一部の進行卵巣がんにミルベツキシマブ ソラブタンシン承認、治療選択肢が拡大
進行卵巣がんの場合、当初はプラチナ製剤ベースの化学療法薬でうまく治療できるが、がんが再発することが多い。プラチナ製剤抵抗性の卵巣がんは治療が困難であることが証明されているが、最近、米国食品医薬品局(FDA)がミルベツキシマブ ソラブタンシン-gynx(販売名:Elahere)を全面的に承認したことで、このような状況にある患者の一部に新たな治療の選択肢が加わった。
今回の承認により、腫瘍がFR-αと呼ばれるタンパク質を過剰に産生するプラチナ製剤抵抗性進行卵巣がん患者の治療にElahereを使用することができる。最も一般的な病型である高悪性度漿液性上皮性卵巣がん患者の約80%は、腫瘍がFR-αを過剰発現している。
FDAの承認は、MIRASOLと呼ばれる大規模ランダム化臨床試験の結果に基づいている。試験の結果、FR-α陽性でプラチナ製剤抵抗性の卵巣腫瘍を有する患者において、Elahereによる治療を受けた患者は、標準的な化学療法を受けた患者よりも全生存期間が長いことが示された。また、無増悪生存期間(がんが悪化することなく生存する期間)も改善した。Elahereを投与された患者は、重篤な副作用も少なかった。
MIRASOL試験を主導したオクラホマ大学健康科学センターのKathleen N. Moore医師は、Elahereの承認は進行卵巣がんの治療において待望の重要地点通過であると述べた。
プラチナ製剤ベースの化学療法に耐性を示すようになった患者にとって、Elahereは「全生存期間を改善する初めての新しい治療法です」とMoore医師は述べ、「この10年間で初めて無増悪生存期間を改善した薬剤でもあります」と付け加えた。
この新しい治療法が利用できるようになったことで、腫瘍のFR-α検査が必須となった、とMoore医師は続けた。「腫瘍がプラチナ製剤(化学療法)に耐性を示したら、できるだけ早期にこの薬剤を使用できるように、患者の腫瘍のFR-αの状態を知る必要があります」。

記録の抜粋
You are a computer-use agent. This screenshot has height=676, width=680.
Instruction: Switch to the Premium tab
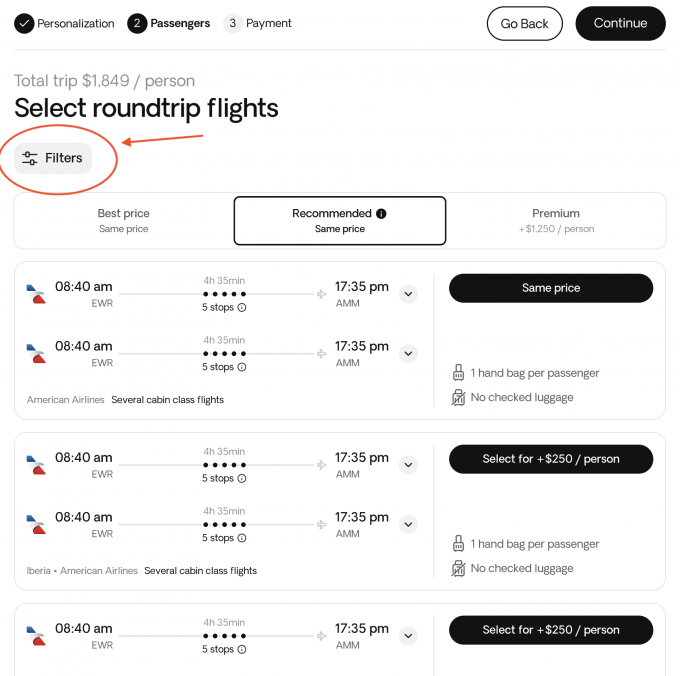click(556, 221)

---

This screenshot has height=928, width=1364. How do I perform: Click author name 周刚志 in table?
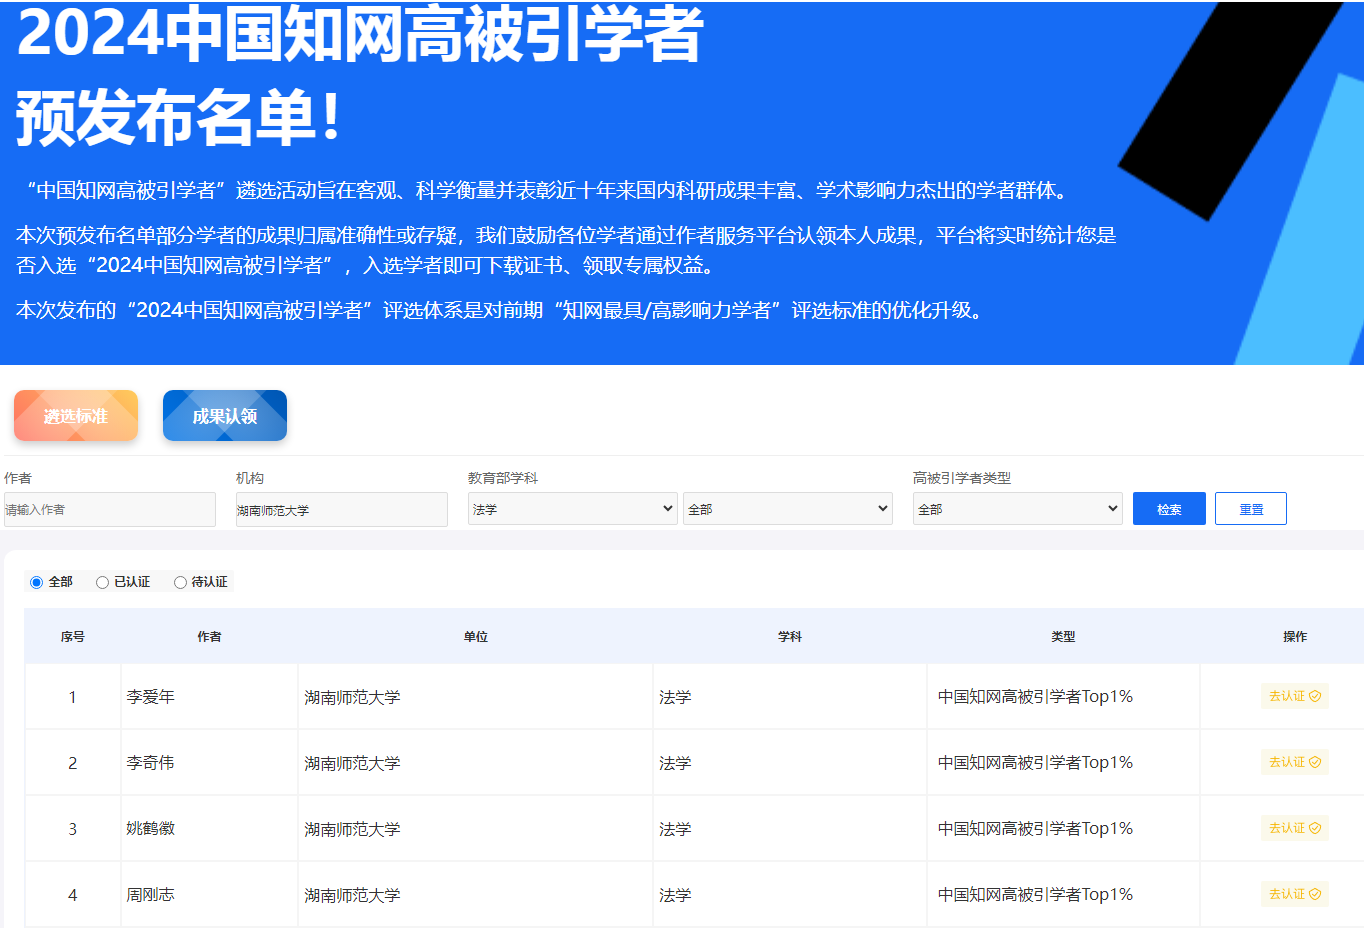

課題 A
次の(i)〜(iii)が本文の内容と合っているかを、それぞれ「はい」か「いいえ」で答え、判断の決め手となる本文の語句を一字一句違えずに引用すること。
(i) 高悪性度漿液性上皮性卵巣がん患者の約80%では、腫瘍がFR-αを過剰発現している。
(ii) Elahereを投与された患者では、重篤な副作用が多かった。
(iii) FDAの承認は、MIRASOLと呼ばれる臨床試験の結果に基づいている。
課題 B
本文から、「一部の進行卵巣がんにミルベツキシマブ ソラブタンシン承認、治療選択肢が拡大」で始まり「でもあります」と付け加えた。」で終わる部分を、両端の語句も含めてそのまま抜き出すこと。

模範解答 A
(i) はい。「最も一般的な病型である高悪性度漿液性上皮性卵巣がん患者の約80%は、腫瘍がFR-αを過剰発現している。」
(ii) いいえ。「Elahereを投与された患者は、重篤な副作用も少なかった。」
(iii) はい。「FDAの承認は、MIRASOLと呼ばれる大規模ランダム化臨床試験の結果に基づいている。」

模範解答 B
一部の進行卵巣がんにミルベツキシマブ ソラブタンシン承認、治療選択肢が拡大
進行卵巣がんの場合、当初はプラチナ製剤ベースの化学療法薬でうまく治療できるが、がんが再発することが多い。プラチナ製剤抵抗性の卵巣がんは治療が困難であることが証明されているが、最近、米国食品医薬品局(FDA)がミルベツキシマブ ソラブタンシン-gynx(販売名:Elahere)を全面的に承認したことで、このような状況にある患者の一部に新たな治療の選択肢が加わった。
今回の承認により、腫瘍がFR-αと呼ばれるタンパク質を過剰に産生するプラチナ製剤抵抗性進行卵巣がん患者の治療にElahereを使用することができる。最も一般的な病型である高悪性度漿液性上皮性卵巣がん患者の約80%は、腫瘍がFR-αを過剰発現している。
FDAの承認は、MIRASOLと呼ばれる大規模ランダム化臨床試験の結果に基づいている。試験の結果、FR-α陽性でプラチナ製剤抵抗性の卵巣腫瘍を有する患者において、Elahereによる治療を受けた患者は、標準的な化学療法を受けた患者よりも全生存期間が長いことが示された。また、無増悪生存期間(がんが悪化することなく生存する期間)も改善した。Elahereを投与された患者は、重篤な副作用も少なかった。
MIRASOL試験を主導したオクラホマ大学健康科学センターのKathleen N. Moore医師は、Elahereの承認は進行卵巣がんの治療において待望の重要地点通過であると述べた。
プラチナ製剤ベースの化学療法に耐性を示すようになった患者にとって、Elahereは「全生存期間を改善する初めての新しい治療法です」とMoore医師は述べ、「この10年間で初めて無増悪生存期間を改善した薬剤でもあります」と付け加えた。